Extracted data entries
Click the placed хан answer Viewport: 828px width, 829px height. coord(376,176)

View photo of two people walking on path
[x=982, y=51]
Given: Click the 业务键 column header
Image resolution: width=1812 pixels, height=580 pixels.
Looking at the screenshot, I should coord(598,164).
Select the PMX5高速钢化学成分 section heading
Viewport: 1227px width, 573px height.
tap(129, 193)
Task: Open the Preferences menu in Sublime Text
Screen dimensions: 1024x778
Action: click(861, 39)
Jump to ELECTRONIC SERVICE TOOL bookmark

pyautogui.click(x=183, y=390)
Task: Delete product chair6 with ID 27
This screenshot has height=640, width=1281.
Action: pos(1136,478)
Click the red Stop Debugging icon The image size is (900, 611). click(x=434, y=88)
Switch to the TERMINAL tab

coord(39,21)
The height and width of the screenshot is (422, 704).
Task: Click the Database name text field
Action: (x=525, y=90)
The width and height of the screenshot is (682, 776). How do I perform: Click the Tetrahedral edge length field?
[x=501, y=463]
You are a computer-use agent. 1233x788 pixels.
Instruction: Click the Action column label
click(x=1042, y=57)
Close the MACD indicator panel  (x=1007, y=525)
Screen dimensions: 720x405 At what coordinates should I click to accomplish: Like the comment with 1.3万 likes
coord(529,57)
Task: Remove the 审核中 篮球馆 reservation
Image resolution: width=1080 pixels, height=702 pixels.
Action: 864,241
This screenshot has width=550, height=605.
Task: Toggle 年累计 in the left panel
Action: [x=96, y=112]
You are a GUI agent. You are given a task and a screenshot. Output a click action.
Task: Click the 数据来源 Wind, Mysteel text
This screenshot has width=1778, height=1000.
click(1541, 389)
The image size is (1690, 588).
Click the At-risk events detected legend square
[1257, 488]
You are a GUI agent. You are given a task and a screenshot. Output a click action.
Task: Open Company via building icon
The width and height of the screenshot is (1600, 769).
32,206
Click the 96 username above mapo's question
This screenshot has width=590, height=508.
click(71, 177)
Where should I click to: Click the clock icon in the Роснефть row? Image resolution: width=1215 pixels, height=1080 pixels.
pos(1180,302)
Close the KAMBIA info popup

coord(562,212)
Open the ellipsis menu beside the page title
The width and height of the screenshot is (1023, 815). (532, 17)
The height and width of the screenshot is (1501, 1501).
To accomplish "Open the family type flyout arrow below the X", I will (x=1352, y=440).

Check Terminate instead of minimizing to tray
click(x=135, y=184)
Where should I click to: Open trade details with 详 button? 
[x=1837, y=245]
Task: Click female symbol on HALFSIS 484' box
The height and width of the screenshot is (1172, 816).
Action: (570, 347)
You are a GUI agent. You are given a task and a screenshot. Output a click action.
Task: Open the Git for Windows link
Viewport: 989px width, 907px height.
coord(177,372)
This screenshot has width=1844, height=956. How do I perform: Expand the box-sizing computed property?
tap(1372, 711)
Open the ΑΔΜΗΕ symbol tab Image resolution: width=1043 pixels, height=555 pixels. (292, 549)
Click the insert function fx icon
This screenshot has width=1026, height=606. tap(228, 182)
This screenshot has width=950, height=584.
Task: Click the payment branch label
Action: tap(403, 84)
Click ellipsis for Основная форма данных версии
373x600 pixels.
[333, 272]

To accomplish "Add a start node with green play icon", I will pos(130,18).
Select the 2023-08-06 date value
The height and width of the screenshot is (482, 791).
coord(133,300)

● **Activity**: Print the entries once more, character for character.

● **Task response**:
Click the placed хан answer Viewport: 828px width, 829px height. coord(376,176)

View photo of two people walking on path
[x=982, y=51]
Given: Click the 业务键 column header
Image resolution: width=1812 pixels, height=580 pixels.
Looking at the screenshot, I should coord(598,164).
Select the PMX5高速钢化学成分 section heading
Viewport: 1227px width, 573px height.
tap(129, 193)
Task: Open the Preferences menu in Sublime Text
Screen dimensions: 1024x778
Action: click(861, 39)
Jump to ELECTRONIC SERVICE TOOL bookmark

pyautogui.click(x=183, y=390)
Task: Delete product chair6 with ID 27
This screenshot has height=640, width=1281.
Action: pos(1136,478)
Click the red Stop Debugging icon The image size is (900, 611). click(x=434, y=88)
Switch to the TERMINAL tab

coord(39,21)
The height and width of the screenshot is (422, 704).
Task: Click the Database name text field
Action: (x=525, y=90)
The width and height of the screenshot is (682, 776). How do I perform: Click the Tetrahedral edge length field?
[x=501, y=463]
You are a computer-use agent. 1233x788 pixels.
Instruction: Click the Action column label
click(x=1042, y=57)
Close the MACD indicator panel  (x=1007, y=525)
Screen dimensions: 720x405 At what coordinates should I click to accomplish: Like the comment with 1.3万 likes
coord(529,57)
Task: Remove the 审核中 篮球馆 reservation
Image resolution: width=1080 pixels, height=702 pixels.
Action: 864,241
This screenshot has width=550, height=605.
Task: Toggle 年累计 in the left panel
Action: [x=96, y=112]
You are a GUI agent. You are given a task and a screenshot. Output a click action.
Task: Click the 数据来源 Wind, Mysteel text
This screenshot has width=1778, height=1000.
click(1541, 389)
The image size is (1690, 588).
Click the At-risk events detected legend square
[1257, 488]
You are a GUI agent. You are given a task and a screenshot. Output a click action.
Task: Open Company via building icon
The width and height of the screenshot is (1600, 769).
32,206
Click the 96 username above mapo's question
This screenshot has width=590, height=508.
click(71, 177)
Where should I click to: Click the clock icon in the Роснефть row? Image resolution: width=1215 pixels, height=1080 pixels.
pos(1180,302)
Close the KAMBIA info popup

coord(562,212)
Open the ellipsis menu beside the page title
The width and height of the screenshot is (1023, 815). (532, 17)
The height and width of the screenshot is (1501, 1501).
To accomplish "Open the family type flyout arrow below the X", I will (x=1352, y=440).

Check Terminate instead of minimizing to tray
click(x=135, y=184)
Where should I click to: Open trade details with 详 button? 
[x=1837, y=245]
Task: Click female symbol on HALFSIS 484' box
The height and width of the screenshot is (1172, 816).
Action: (570, 347)
You are a GUI agent. You are given a task and a screenshot. Output a click action.
Task: Open the Git for Windows link
Viewport: 989px width, 907px height.
coord(177,372)
This screenshot has width=1844, height=956. How do I perform: Expand the box-sizing computed property?
tap(1372, 711)
Open the ΑΔΜΗΕ symbol tab Image resolution: width=1043 pixels, height=555 pixels. (292, 549)
Click the insert function fx icon
This screenshot has width=1026, height=606. tap(228, 182)
This screenshot has width=950, height=584.
Task: Click the payment branch label
Action: tap(403, 84)
Click ellipsis for Основная форма данных версии
373x600 pixels.
[333, 272]

To accomplish "Add a start node with green play icon", I will pos(130,18).
Select the 2023-08-06 date value
The height and width of the screenshot is (482, 791).
coord(133,300)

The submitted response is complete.